ニュージーランド

ニュージーランドで歳を取る…年金について大雑把に解説

こんにちは。もん@ニュージーランドです。

ニュージーランドへ移住を検討している方は、リタイア後の生活がどんな感じになるかイメージしているかもしれませんね。

(アラフィフ世代だけでしょうか。。。)

わたしはというと、今後は別の国にも住んでみたいな〜と思う部分もあれば、猛暑がないのでニュージーランドは老後にはぴったりなのでは!…と思ったりもします。

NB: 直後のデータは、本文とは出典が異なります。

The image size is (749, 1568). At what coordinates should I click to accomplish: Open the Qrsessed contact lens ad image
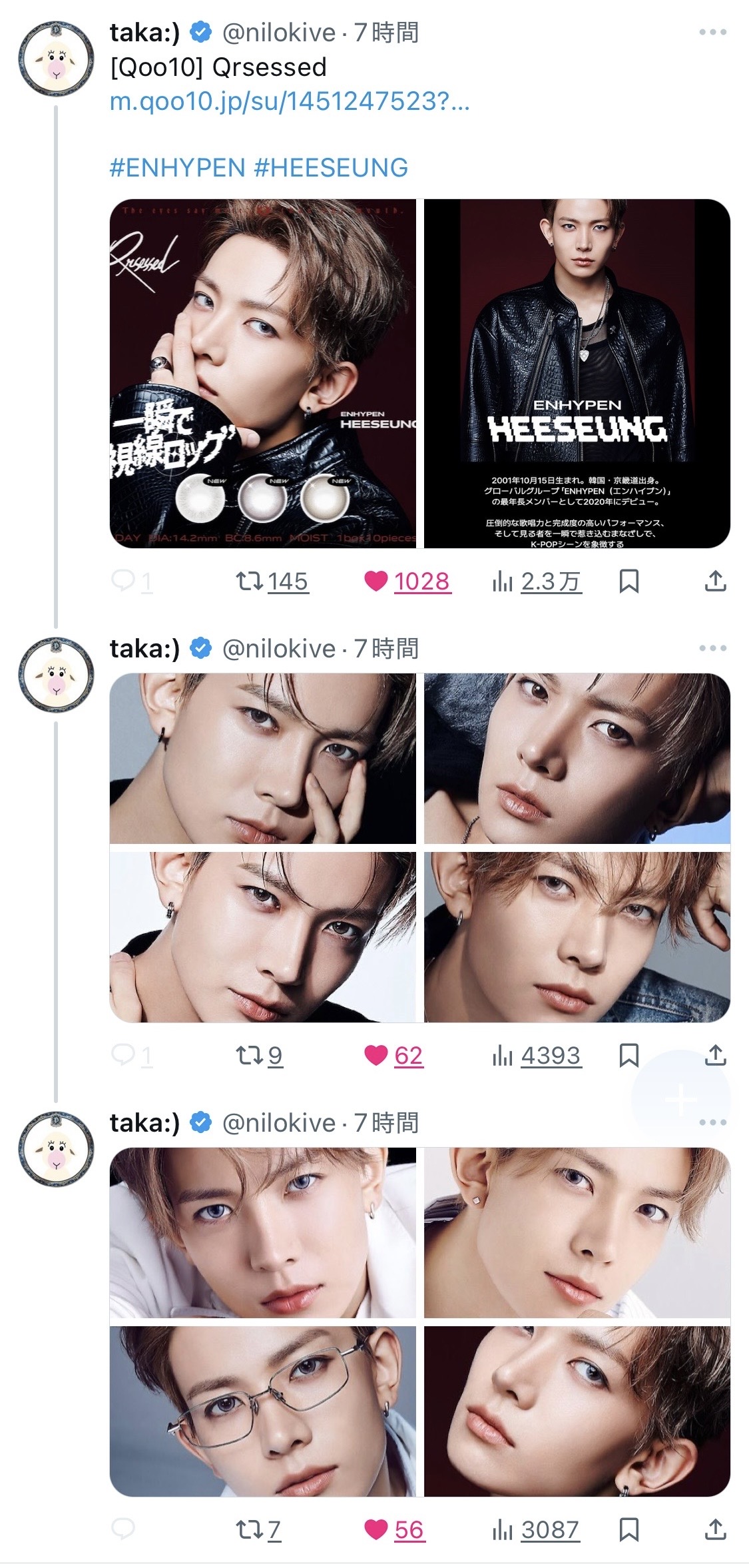click(x=263, y=374)
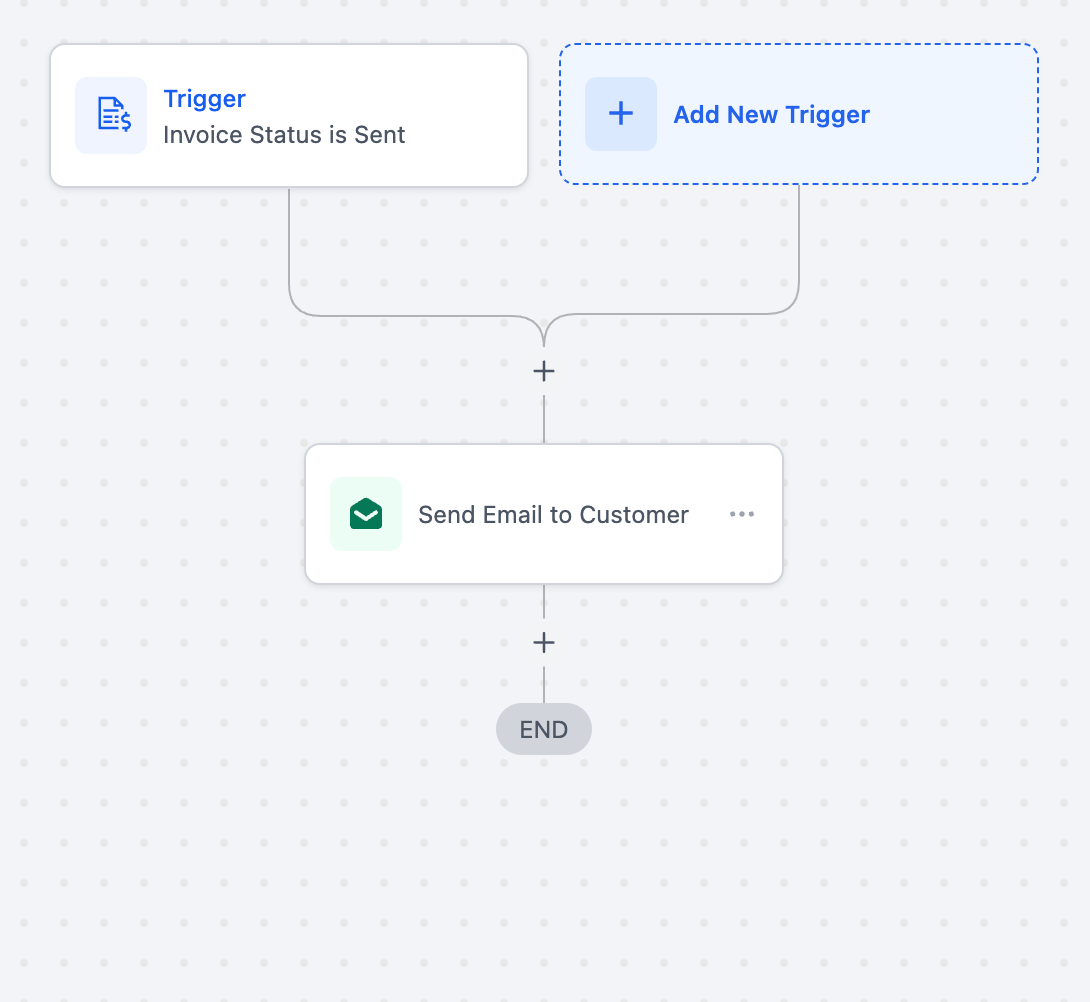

いずれにしても、年金問題が騒がれている昨今、老後のことを検討する上で、お金のことは避けて通れません。

というわけで、今日はニュージーランドの年金について書いてみようと思います。

公的年金 – Superannuation

公的年金であるSuperannuation、略してNZ Super。

まずは、ざっくりとまとめた概要です。

受給資格を得るには…

  • 65歳以上
  • ニュージーランド国民またはレジデンスビザ保持者
  • 申請時にニュージーランドに居住している
  • 20歳以降で10年以上ニュージーランドに住んでいる
  • そのうち5年以上を50歳以降で過ごしている

支給額は…

最大のケース(独居あるいは扶養する子供がいる場合)で年額約21,000NZドル*(約147万円)

*配偶者や扶養している子供の有無、受給資格のない配偶者を年金に含めるか否かといった条件によって受給額は変わります

 

参考:Work and Income(政府ウェブサイト)

レジデンスビザあるいはPR(パーマネントレジデンス)は必要ですが、日本人でも条件を満たしていれば受給できます。

ニュージーランドでは定年がないので、退職と受給開始の間にタイムラグがなく、現実的かなーと思います。働きながら年金をもらっている人も多いです。

財源は税金で年金保険料はないのですが、他の国の年金を受け取っている人は、その分減額されます。

日本では高い年金保険料を払ってきたのに理不尽と思ったりもしますが

その一方で、65年間ニュージーランドに住む国民から見ると、55歳で移住してきた人と同額(諸条件が同じであれば)というのは不公平と思うのも当然だと思います。

(ただ、受給資格が今後10年→20年居住に変更するという法案が出ています。これはこれで、長期間海外で過ごしてきたキウィを直撃するとのことで議論になっているようですが…コメントを見るといろいろな意見が見られて面白いです)

ということで、今のところは在住10年でもらえる太っ腹な年金ですが、最大で147万円という額は少ないという声が上がります。

そこで出てきたのがキウィセーバーです。

個人年金キウィセーバー KiwiSaver

キウィセーバーとは、2007年に始まった個人で加入できる年金制度です。日本のiDecoにあたります。

入る入らないは自由ですが、ニュージーランドでは人口の6割近い人が加入しており、経済的自由に近づくために不可欠だとも言われます。

加入できるのは、ニュージーランド国民あるいは永住権を持っており普段ニュージーランドに住んでいる人。

基本的に65歳まで引き出すことはできません。

(初めて住居用の家を買う場合など、65歳以前に引き出せる場合もあります)

会社員(雇用されている人)は、通常、税引き前給与から決めた率(3%, 4%, 6%, 8%あるいは10%から選ぶ)の額を自動で積み立てます。

それ以外の方は、定期積み立て設定もできますし、好きなタイミングで好きな額を入れることもできます。

投資の運用益には税がかかり、キウィセーバーに積み立てた額は所得控除の対象にはなりません。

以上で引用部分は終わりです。